Source passage -

+++

- Other name: Mula'ib al-Asinna ("Player with Lances" or "Player with the Spearheads")
- Died: Late 620s
- Allegiance: Banu Amir tribe
- Conflicts: Day of al-Rahrahan (c. 579); Day of Shi'b Jabal (c. 580); Day of al-Qurnatan (c. 580s);
- Children: Bara; Rabi'a; Sulma; Bishr; Suhayl;
- Relations: Ja'far clan of the Banu Kilab, branch of the Banu Amir; Malik al-Ahram ibn Ja'far (father); Umm al-Banin bint Rabi'a (mother); Al-Ahwas ibn Ja'far (uncle); Labid (nephew); Amir ibn al-Tufayl (nephew);

= Abu Bara =

Abū Barāʾ ʿĀmir ibn Mālik ibn Jaʿfar (أبو براء عامر بن مالك بن جعفر) was the preeminent chief of the Ja'far house of the Banu Kilab and its parent tribe the Banu Amir in the late 6th century and early 7th century. The Islamic tradition held that he met with Muhammad, but did not convert to Islam, instead inviting the Islamic prophet to send a mission to the Bedouin tribes of the Najd in c. 626. He gave Muslims safe conduct, but they were slain by a Bedouin party, purportedly supported by Abu Bara's nephew and rival chief Amir ibn al-Tufayl. Abu Bara died soon after.

+++

Requests -
(1) Name every child of Abu Bara given in the text about him.
(2) Carry on the text about Abu Bara with a few sentences that follow its last one.

Provided data -

+++

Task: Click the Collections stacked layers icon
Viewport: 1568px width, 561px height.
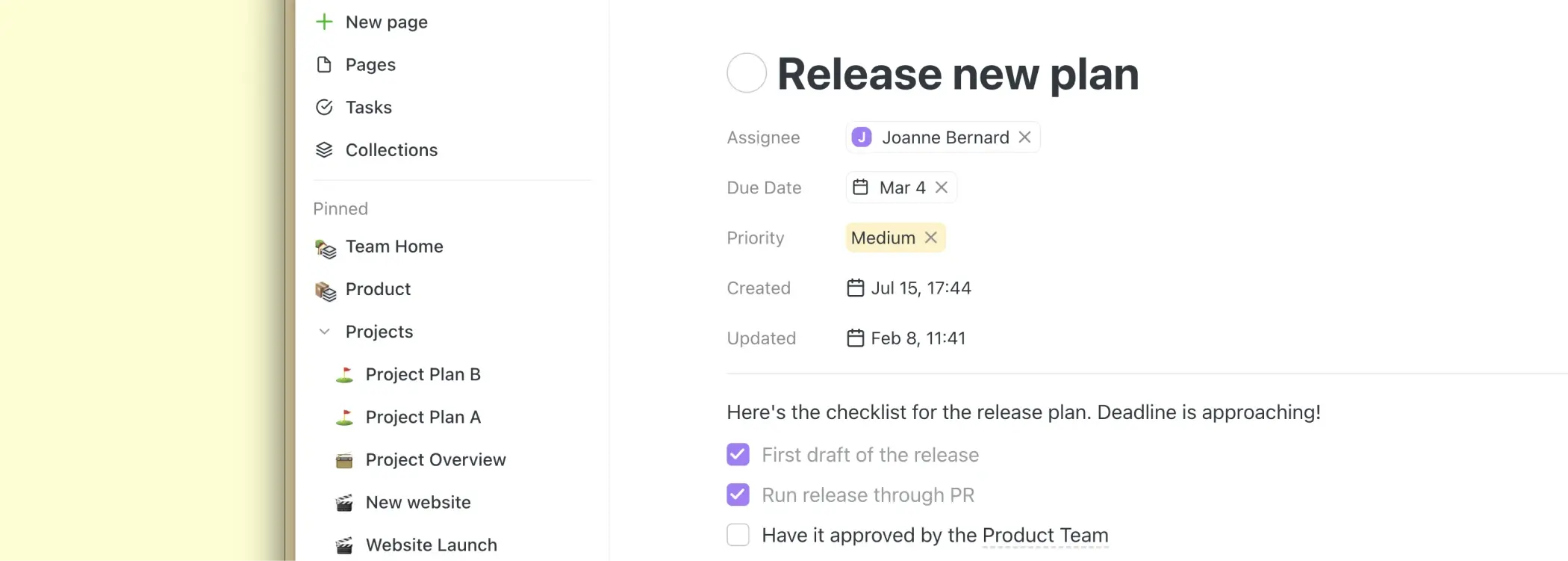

+++

Results of the exercise -
(1) Bara, Rabi'a, Sulma, Bishr, Suhayl

(2)
==Origins and early life==
Abu Bara Amir was the son of Malik al-Ahram of the Ja'far, the ruling house of the nomadic Banu Kilab tribe and its parent tribe of Banu Amir ibn Sa'sa', which dwelt in the Najd central Arabia. His mother was Umm al-Banin bint Rabi'a ibn Amr from the Kilab's brother tribe of Amir ibn Ra'bia. Umm al-Banin, referred to as the "Mother of the Sons" in the poetry of Abu Bara's nephew, the prominent poet Labid, was also mother to Abu Bara's brothers Rabi'a, al-Tufayl, Abida (or Ubada), and Mu'awiya.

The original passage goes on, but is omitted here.